Eğitimde aile, okul ve öğrenci
olmak üzere üç unsur bulunmaktadır. İyi aileler yetiştirebilirsek iyi nesiller
de yetiştirebiliriz. Aileler becerileri ortaya çıkarır. İlk bilgiler ailede
verilir. Onun için ailelerin eğitimli olması gerekir. Eğitimin verileceği
mekânlar, okullar iyileştirilmelidir. Okulda en önemli unsur ise öğretmendir.
Öğretmenler mesleki tutkuları olan idealist ve vefakâr kişiler olmalıdır.

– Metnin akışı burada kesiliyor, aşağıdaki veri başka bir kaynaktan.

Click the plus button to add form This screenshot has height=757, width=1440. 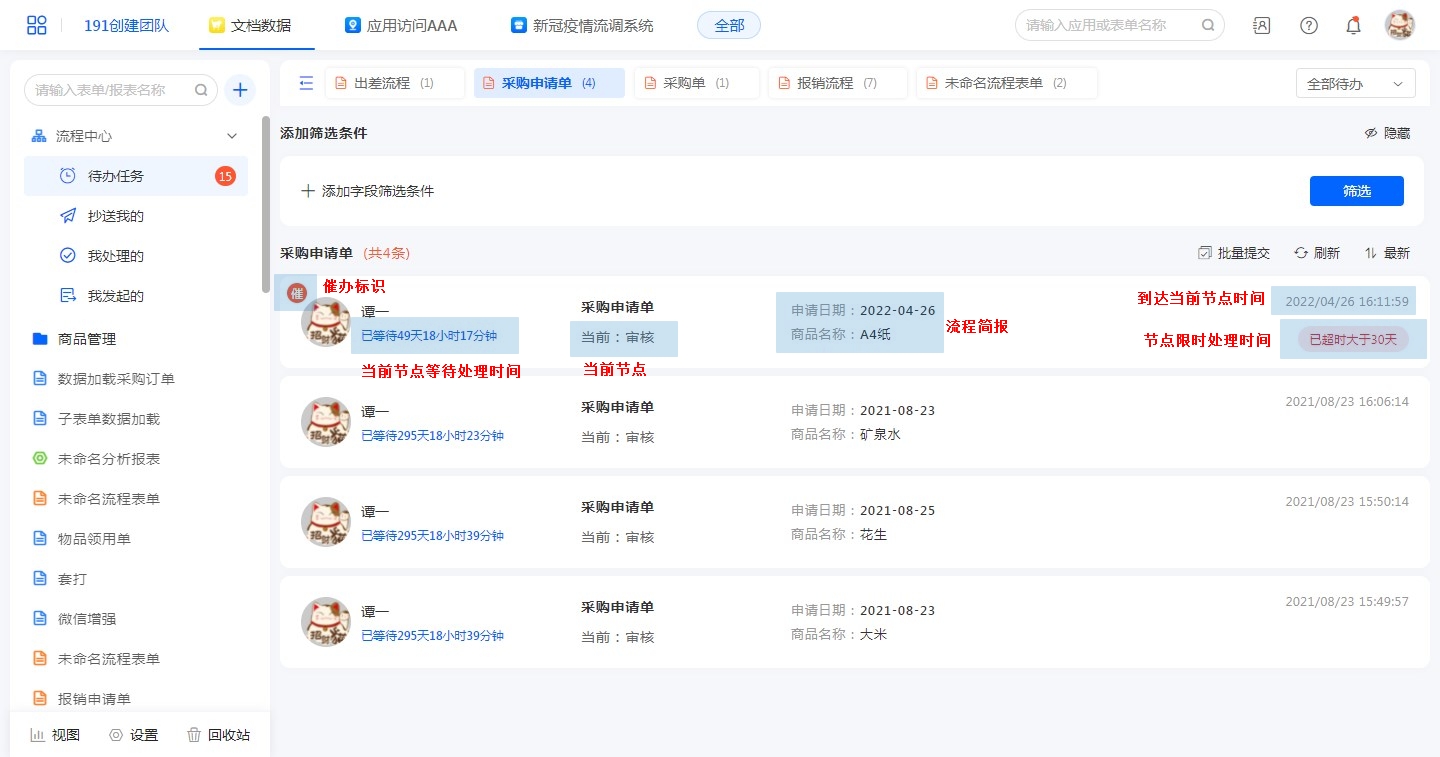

Öğrenci sevdiği öğretmenin dersinde de başarılı olur. Eğitim programlarımız
günlük hayat ile yakın olmalıdır. Öğretmen gün boyu okulda öğrencileri ile
ilgilenmeli, boş saatlerinde diğer faaliyetlere yönlenmelidir. Okul öncesi
eğitim düzene sokulmalı, dini eğitim okul öncesinde başlamalıdır. Öğrenciler
testlerden kurtarılmalı, ilkokuldan itibaren çocuklar yatkın olduğu alana
yönlendirilmelidir. Meslek okulları sanayilerin içinde olmalı, yabancı dil ile
eğitimden vazgeçilmeli, ders kitapları yeniden gözden geçirilmeli ve
çocuklarımız tarihini iyi öğrenmelidir.
Alkolle tanışma yaşının yedi
olduğu, uyuşturucu batağında, sapkın eğilimlerin özendirildiği ve tabletlerin
içinde boğulan çocuklarımızı duygusal ve bilişsel bir eğitimin içinde
saklamalıyız. Ahlaki değerlere bağlı, değerlerinin farkında bir nesil
yetiştirmek için kolları sıvamalıyız. İnsan duygusal bir varlıktır. Aklı ve
duygusu ile mümtaz bir varlık olan insanı bu iki yönüyle yetiştiremezsek her
gün biraz daha bataklığa doğru sürükleneceğiz demektir. Aklı ıskalarsak farklı,
gönlü ıskalarsak farklı felaketlerle karşı karşıya kalırız. Akıl ile duygu
arasında denge kurarak yürümeliyiz.
Diploma vermek için değil,
nitelikli nesiller yetiştirmek için çalışmalıyız. Bunun için önce merhametli ve
şefkatli eğitimciler yetiştirmeliyiz. Bilgi üreten kaynaklar göz, kulak ve
kalptir. Her öğrencinin yeteneği ve becerisi farklıdır. Eğitimini de beceri ve
yeteneğine göre vermeliyiz. Geleneğinden kopmadan, zaman temelli değil, anlama
temelli bir eğitim ile yetiştireceğimiz çocuklarımız umudumuz olacaktır
inşallah. Böyle nesiller yetiştirdiğimizde gün bizim, yarın bizim, dünya ve
ahiret saadeti hepimizin olacaktır.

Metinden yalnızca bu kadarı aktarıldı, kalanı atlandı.